It takes 0.333 mol (33.7 g) of KNO₃ to make 21 g of HNO₃.
KNO₃ reacts with concentrated H₂SO₄ to produce HNO₃ and KHSO₄.
[tex]\text{KNO}_3 + \text{H}_2\text{SO}_4 \; (\text{conc.}) \to \text{HNO}_3 + \text{KHSO}_4[/tex] (balanced.)
Each mole formula unit of KNO₃ reacts with excess H₂SO₄ to produce one mole of HNO₃. In other words, it takes the same number formula units of KNO₃ to produce a certain number of moles of HNO₃.
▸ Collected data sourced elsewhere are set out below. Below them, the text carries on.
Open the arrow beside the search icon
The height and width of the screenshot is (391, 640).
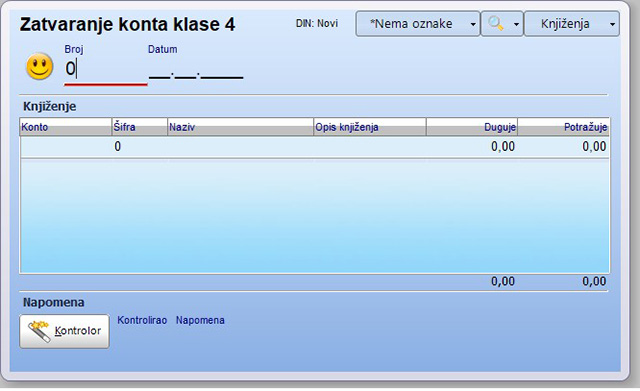[516, 24]
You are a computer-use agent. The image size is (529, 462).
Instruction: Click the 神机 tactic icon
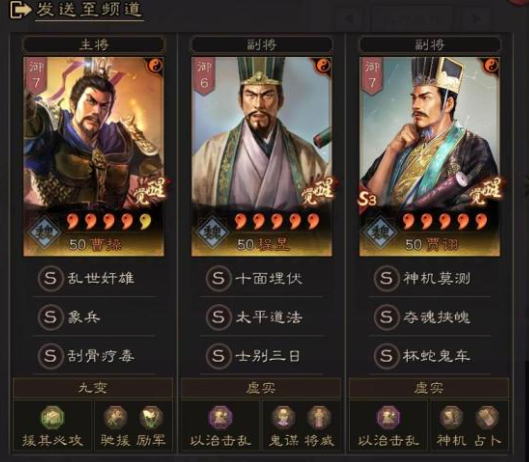(x=451, y=417)
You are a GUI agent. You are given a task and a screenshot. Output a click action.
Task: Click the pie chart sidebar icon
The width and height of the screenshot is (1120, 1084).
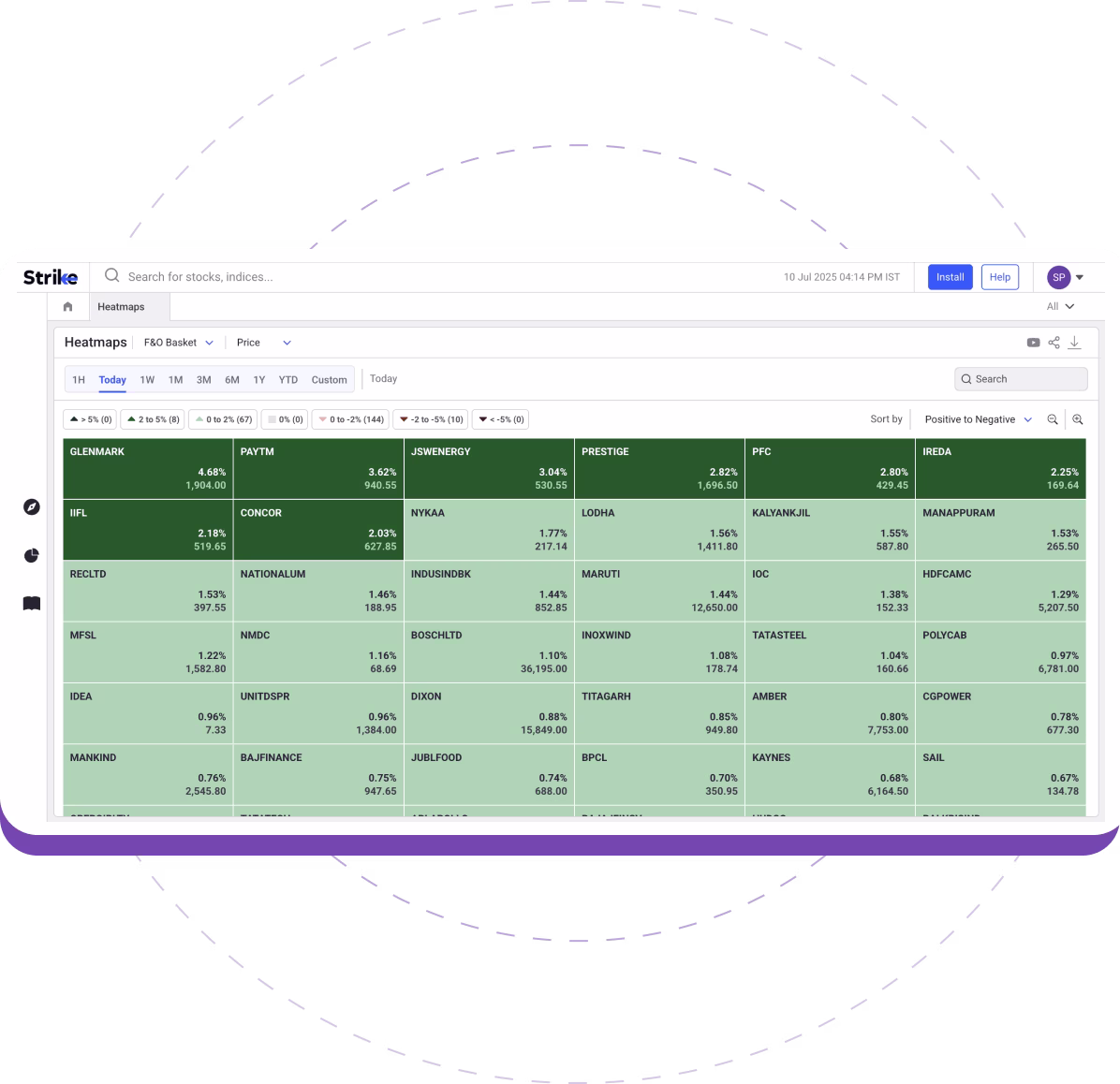click(31, 556)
How many moles of molecules in 21 g of HNO₃?
Relative atomic mass:
Molar mass of HNO₃: [tex]1.008 + 14.007 + 3 \times 15.999 = 63.01 \; \text{g}\cdot \text{mol}^{-1}[/tex].
[tex]n(\text{HNO}_3) = \dfrac{m(\text{HNO}_3)}{M(\text{HNO}_3)} = \dfrac{21\; \text{g}}{63.012\; \text{g}\cdot \text{mol}^{-1}} = 0.333 \; \text{mol}[/tex].
It takes 0.333 moles formula units of KNO₃ to produce 21 g or 0.333 moles of HNO₃.
What's the mass of 0.333 moles formula units of KNO₃?
Molar mass of KNO₃: [tex]39.098 + 14.007 + 3 \times 15.999 = 101.10 \; \text{g}\cdot \text{mol}^{-1}[/tex]
[tex]m(\text{KNO}_3) = n(\text{KNO}_3) \cdot M(\text{KNO}_3)\\\phantom{m(\text{KNO}_3)} = 0.333 \; \text{mol} \times 101.10 \; \text{g}\cdot \text{mol}^{-1}\\\phantom{m(\text{KNO}_3)} = 33.7 \; \text{g}[/tex].